En outre, pour attirer les investissements, les pouvoirs publics doivent favoriser la mise en place d’une économie robuste et d’un climat des affaires caractérisé par des politiques judicieuses, une gouvernance efficace et une bureaucratie moindre. Des partenariats avec la communauté internationale et le secteur privé permettraient de générer les recettes nécessaires aux projets d’infrastructure.
À terme
En s’engageant sur la voie de l’intégration commerciale, l’Afrique est prête à exploiter son immense potentiel économique. La pleine mise en œuvre de la ZLECAf, conjuguée à un développement des infrastructures, des investissements dans le capital humain et des mesures visant à combler la fracture numérique, constituerait un tournant pour l’intégration commerciale en Afrique. Afin d’en tirer pleinement parti, les pouvoirs publics africains, les acteurs du secteur privé et les partenaires internationaux doivent conjuguer leurs efforts pour combler le manque d’infrastructures, lever les obstacles réglementaires et favoriser un environnement commercial viable. Avec des politiques adaptées et une détermination collective, l’Afrique peut tirer parti de l’intégration commerciale en vue d’encourager le développement durable et d’offir un avenir prospère à sa population.

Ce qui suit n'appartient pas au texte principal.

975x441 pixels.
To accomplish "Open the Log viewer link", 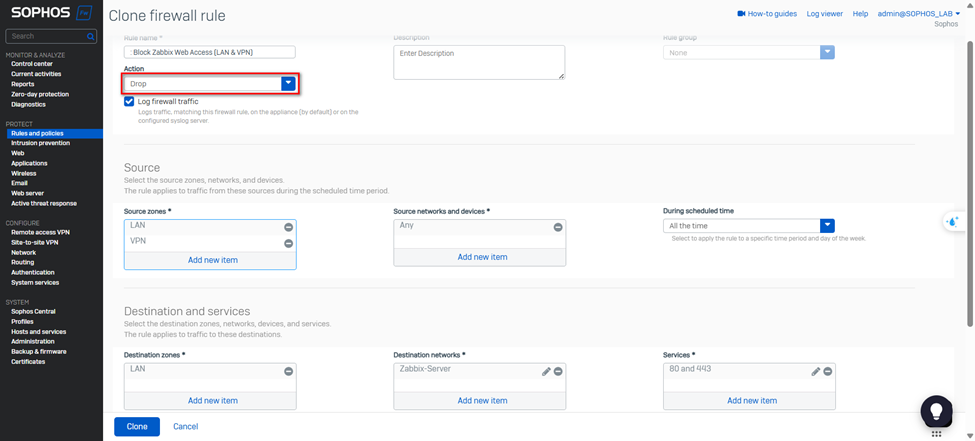I will (x=824, y=14).
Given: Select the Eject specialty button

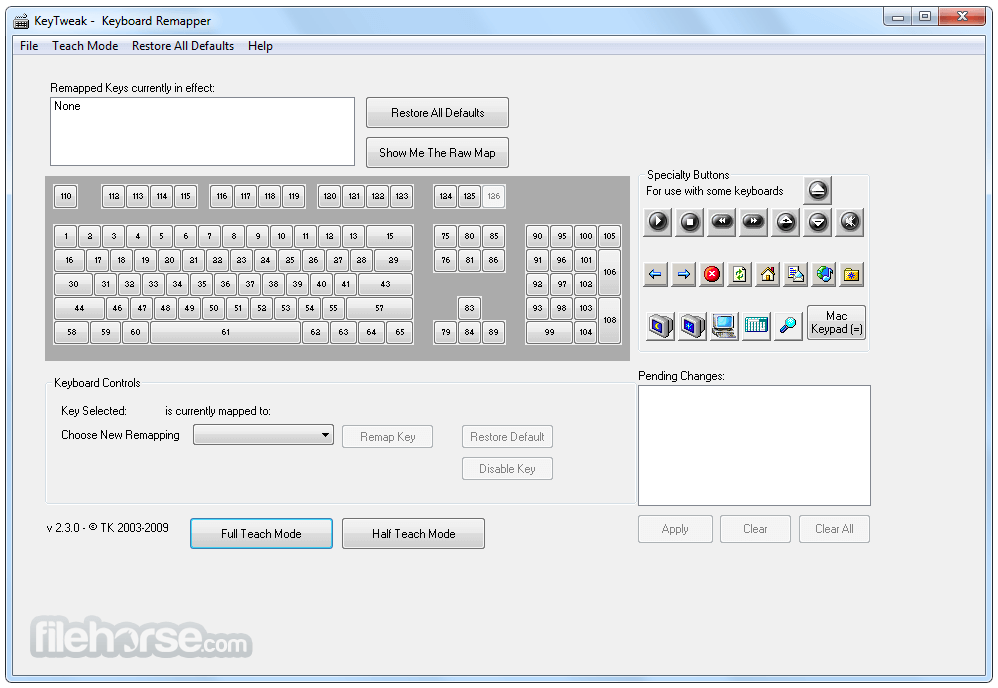Looking at the screenshot, I should coord(818,190).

Alors que le continent se positionne pour devenir une plaque tournante dynamique du commerce, les bénéfices s’étendront au-delà de ses frontières, ce qui sera favorable pour le commerce et les économies du monde entier. La marche vers l’intégration commerciale en Afrique n’est pas seulement une occasion de croissance économique, mais aussi un signe de la détermination du continent à tracer sa propre voie vers la prospérité et l’inclusion.
Les opinions exprimées dans la revue n’engagent que leurs auteurs et ne reflètent pas nécessairement la politique du FMI.